## SET PROBLEM 1:
Count the lines of the records that contain the string "right", where case counts, and reply with the number alone.
◇ ◇ ◇ ◇ ◇ ◇ ◇
CoCalc provides the best real-time collaborative environment for Jupyter Notebooks, LaTeX documents, and SageMath, scalable from individual users to large groups and classes!

GitHub Repository: better-data-science/TensorFlow
Path: blob/main/012_CNN_005_Pooling_From_Scratch.ipynb
Views: ⁴⁷

Kernel: Python 3.9.7 (tf_apple)

CNN 5 - Pooling from scratch

Dataset:
- https://www.kaggle.com/shaunthesheep/microsoft-catsvsdogs-dataset
The dataset isn't deep-learning-compatible by default, here's how to preprocess it:
Today we'll implement pooling from scratch in pure Python and Numpy
Pooling boils down to subseting 2D array into smaller chunks, which should be easy to implement
You'll need only Numpy for now:

In [1]:

import numpy as np

Let's declare a simple and small 2D array that will represent an output from a convolutional layer:

In [2]:

conv_output = np.array([
    [10, 12,  8,  7],
    [ 4, 11,  5,  9],
    [18, 13,  7,  7],
    [ 3, 15,  2,  2]
])
conv_output

array([[10, 12,  8,  7],
       [ 4, 11,  5,  9],
       [18, 13,  7,  7],
       [ 3, 15,  2,  2]])

To start with pooling, you'll have to select values for two hyperparameters:
- pool_size - A size of the single region that slides over the image
- stride - The number of pixels you want the region to move as it goes over the image
Common sizes are 2x2 for the pool size, and 2 for the stride
Choosing these value will reduce the convolutional output size by half!
◇ ◇ ◇ ◇ ◇ ◇ ◇
## SET PROBLEM 2:
Continue the pooling-from-scratch notebook from the point where it stops.
◇ ◇ ◇ ◇ ◇ ◇ ◇
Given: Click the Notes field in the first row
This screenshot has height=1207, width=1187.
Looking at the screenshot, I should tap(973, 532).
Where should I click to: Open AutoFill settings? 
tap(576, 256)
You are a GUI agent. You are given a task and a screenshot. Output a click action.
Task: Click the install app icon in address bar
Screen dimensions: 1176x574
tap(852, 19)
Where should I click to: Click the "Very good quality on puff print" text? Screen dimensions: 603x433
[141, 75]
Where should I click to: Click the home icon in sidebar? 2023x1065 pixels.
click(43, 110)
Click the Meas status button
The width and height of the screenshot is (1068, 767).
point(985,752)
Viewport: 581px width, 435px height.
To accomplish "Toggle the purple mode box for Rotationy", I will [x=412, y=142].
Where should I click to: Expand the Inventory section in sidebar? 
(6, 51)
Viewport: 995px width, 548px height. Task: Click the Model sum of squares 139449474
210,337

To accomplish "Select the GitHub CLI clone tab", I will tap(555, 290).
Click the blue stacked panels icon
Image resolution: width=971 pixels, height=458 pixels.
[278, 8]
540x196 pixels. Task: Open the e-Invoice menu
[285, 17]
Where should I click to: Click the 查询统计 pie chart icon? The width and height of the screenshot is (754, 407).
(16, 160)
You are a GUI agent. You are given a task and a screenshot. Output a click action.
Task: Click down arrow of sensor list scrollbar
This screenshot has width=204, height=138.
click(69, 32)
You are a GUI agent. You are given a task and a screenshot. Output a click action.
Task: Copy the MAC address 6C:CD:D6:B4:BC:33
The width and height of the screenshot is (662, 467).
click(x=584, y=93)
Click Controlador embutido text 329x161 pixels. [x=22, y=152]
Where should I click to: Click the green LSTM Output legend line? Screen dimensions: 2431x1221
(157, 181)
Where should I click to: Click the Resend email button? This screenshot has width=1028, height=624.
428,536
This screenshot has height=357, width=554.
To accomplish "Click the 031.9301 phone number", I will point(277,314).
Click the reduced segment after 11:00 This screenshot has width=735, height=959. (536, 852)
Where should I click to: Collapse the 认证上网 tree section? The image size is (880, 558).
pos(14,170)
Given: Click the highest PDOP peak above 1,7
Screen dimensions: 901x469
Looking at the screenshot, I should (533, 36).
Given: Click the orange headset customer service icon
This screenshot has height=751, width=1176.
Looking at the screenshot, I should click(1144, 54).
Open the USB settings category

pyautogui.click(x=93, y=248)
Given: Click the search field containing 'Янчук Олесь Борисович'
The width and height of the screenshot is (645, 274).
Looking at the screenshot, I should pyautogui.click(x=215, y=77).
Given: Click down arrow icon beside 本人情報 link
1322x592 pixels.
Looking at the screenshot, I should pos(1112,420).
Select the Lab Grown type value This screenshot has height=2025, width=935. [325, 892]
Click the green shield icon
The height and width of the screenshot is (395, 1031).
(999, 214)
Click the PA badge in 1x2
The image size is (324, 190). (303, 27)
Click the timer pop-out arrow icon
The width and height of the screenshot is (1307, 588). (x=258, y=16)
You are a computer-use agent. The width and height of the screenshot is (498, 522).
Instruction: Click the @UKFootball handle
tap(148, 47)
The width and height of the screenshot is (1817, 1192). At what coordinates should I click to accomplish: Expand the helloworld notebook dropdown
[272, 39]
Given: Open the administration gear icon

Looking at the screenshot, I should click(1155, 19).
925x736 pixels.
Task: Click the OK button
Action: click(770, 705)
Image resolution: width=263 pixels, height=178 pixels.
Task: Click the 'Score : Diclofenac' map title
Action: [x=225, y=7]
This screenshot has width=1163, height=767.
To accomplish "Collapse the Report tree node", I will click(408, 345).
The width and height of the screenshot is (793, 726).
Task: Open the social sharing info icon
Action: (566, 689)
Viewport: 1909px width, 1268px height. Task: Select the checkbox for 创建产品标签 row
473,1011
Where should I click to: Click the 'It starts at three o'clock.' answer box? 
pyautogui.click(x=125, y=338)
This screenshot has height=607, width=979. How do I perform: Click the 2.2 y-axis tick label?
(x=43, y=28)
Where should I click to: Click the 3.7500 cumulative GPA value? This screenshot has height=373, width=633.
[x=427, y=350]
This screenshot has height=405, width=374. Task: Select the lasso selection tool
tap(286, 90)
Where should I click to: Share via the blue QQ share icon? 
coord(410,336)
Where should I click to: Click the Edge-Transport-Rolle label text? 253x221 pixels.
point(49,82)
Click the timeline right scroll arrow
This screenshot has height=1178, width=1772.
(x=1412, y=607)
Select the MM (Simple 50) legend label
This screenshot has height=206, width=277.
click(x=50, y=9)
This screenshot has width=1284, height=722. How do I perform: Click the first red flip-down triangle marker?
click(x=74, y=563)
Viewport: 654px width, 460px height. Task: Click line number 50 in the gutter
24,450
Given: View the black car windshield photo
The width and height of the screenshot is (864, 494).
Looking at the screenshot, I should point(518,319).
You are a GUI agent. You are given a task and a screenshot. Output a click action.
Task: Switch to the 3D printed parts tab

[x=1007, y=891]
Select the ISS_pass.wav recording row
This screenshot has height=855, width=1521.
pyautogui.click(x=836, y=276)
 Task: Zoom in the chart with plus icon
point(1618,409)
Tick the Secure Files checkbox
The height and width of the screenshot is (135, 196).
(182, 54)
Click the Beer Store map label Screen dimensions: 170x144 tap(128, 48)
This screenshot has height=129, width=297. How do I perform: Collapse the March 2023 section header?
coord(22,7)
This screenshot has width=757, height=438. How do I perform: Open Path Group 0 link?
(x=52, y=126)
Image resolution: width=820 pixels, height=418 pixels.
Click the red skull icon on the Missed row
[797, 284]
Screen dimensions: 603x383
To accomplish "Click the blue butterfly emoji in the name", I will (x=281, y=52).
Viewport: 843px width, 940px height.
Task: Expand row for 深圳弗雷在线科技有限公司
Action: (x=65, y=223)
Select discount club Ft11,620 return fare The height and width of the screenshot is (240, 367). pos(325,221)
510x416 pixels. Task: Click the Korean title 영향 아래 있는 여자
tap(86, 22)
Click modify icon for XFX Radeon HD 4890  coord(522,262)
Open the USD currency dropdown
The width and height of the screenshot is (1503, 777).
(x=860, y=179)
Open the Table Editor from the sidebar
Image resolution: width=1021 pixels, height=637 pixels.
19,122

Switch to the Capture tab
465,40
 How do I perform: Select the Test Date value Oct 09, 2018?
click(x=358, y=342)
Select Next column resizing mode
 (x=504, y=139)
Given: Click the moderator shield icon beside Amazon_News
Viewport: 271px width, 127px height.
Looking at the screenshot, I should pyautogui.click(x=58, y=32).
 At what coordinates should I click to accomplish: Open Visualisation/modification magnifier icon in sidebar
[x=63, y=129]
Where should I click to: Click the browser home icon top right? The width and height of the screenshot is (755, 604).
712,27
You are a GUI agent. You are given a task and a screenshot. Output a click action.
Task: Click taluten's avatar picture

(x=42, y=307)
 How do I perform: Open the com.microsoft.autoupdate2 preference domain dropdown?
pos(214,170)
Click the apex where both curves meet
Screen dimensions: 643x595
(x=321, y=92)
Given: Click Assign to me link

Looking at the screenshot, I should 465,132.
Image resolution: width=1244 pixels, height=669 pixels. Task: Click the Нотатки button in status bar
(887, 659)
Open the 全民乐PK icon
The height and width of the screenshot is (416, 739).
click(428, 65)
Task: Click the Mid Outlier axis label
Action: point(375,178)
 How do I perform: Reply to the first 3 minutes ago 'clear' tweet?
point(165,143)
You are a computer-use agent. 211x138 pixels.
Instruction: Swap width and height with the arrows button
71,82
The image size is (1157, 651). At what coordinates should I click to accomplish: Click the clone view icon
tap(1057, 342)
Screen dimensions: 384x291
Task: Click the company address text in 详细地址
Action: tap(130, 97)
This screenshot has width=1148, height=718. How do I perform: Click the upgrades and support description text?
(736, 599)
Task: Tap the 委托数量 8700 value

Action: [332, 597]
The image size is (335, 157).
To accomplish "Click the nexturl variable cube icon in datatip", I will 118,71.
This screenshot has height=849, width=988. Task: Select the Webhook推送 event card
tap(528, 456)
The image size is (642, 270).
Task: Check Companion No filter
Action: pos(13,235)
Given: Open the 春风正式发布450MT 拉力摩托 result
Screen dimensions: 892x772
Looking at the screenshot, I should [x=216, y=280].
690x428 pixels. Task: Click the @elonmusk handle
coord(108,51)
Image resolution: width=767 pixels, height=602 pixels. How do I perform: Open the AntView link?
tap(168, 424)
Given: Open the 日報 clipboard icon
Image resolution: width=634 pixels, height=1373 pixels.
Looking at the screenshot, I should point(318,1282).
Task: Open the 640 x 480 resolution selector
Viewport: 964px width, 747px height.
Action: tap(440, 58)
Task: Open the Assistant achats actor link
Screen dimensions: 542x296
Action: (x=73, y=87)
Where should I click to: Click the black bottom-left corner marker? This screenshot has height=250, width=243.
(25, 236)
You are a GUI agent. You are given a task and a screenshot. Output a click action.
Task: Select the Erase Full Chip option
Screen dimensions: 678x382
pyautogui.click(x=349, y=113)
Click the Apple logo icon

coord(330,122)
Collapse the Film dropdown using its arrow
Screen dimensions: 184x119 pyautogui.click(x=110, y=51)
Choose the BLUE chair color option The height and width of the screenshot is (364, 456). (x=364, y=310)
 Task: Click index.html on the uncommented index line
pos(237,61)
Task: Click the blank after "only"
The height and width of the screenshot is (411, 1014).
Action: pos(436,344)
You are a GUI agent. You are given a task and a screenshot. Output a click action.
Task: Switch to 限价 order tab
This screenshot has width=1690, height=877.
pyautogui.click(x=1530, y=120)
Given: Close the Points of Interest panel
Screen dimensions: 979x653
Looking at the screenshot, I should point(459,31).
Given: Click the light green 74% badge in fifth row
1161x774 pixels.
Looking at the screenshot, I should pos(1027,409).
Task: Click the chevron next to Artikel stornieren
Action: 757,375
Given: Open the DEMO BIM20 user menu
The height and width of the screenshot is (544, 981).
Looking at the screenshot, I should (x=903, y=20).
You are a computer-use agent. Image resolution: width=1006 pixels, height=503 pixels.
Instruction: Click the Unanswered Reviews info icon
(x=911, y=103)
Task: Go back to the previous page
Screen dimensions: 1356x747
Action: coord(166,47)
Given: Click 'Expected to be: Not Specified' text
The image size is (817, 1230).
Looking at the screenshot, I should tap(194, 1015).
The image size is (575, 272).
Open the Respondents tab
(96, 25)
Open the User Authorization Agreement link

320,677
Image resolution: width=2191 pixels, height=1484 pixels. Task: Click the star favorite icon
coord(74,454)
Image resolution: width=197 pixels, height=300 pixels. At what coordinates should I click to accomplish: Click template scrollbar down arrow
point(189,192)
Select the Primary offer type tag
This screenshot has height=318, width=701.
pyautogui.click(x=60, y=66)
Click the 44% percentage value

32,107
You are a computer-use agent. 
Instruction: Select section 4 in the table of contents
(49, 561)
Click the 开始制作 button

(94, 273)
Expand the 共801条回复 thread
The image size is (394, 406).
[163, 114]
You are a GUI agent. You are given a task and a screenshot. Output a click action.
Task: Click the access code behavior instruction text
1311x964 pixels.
◇ ◇ ◇ ◇ ◇ ◇ ◇
## OUTPUT 1:
2

## OUTPUT 2:
Pool size of 2x2 and a stride of 1 will reduce the image size by a single pixel, which doesn't make much sense

Extract pools from a 2D array

Let's first take care of extracting individual pools
- Matrices of shape (pool size, pool size)
Pool size = 2
Stride = 2

In [3]:

# Define paramters
pool_size = 2
stride = 2

# For all rows with the step size of 2 (row 0 and row 2)
for i in np.arange(conv_output.shape[0], step=stride):
    # For all columns with the step size of 2 (column 0 and column 2)
    for j in np.arange(conv_output.shape[0], step=stride):
        # Get a single pool
        # First  - Image[0:2, 0:2] -> [[10, 12], [ 4, 11]]
        # Second - Image[0:2, 2:4] -> [[ 8,  7], [ 5,  9]]
        # Third  - Image[2:4, 0:2] -> [[18, 13], [ 3, 15]]
        # Fourth - Image[2:4, 2:4] -> [[ 7,  7], [ 2,  2]]
        mat = conv_output[i:i+pool_size, j:j+pool_size]
        
        # Ensure that the shape of the matrix is 2x2 (pool size)
        if mat.shape == (pool_size, pool_size):
            # Print it
            print(mat)
    # Print a new line when the code reaches the end of a single row block
    print()

[[10 12]
 [ 4 11]]
[[8 7]
 [5 9]]

[[18 13]
 [ 3 15]]
[[7 7]
 [2 2]]

Simple, right?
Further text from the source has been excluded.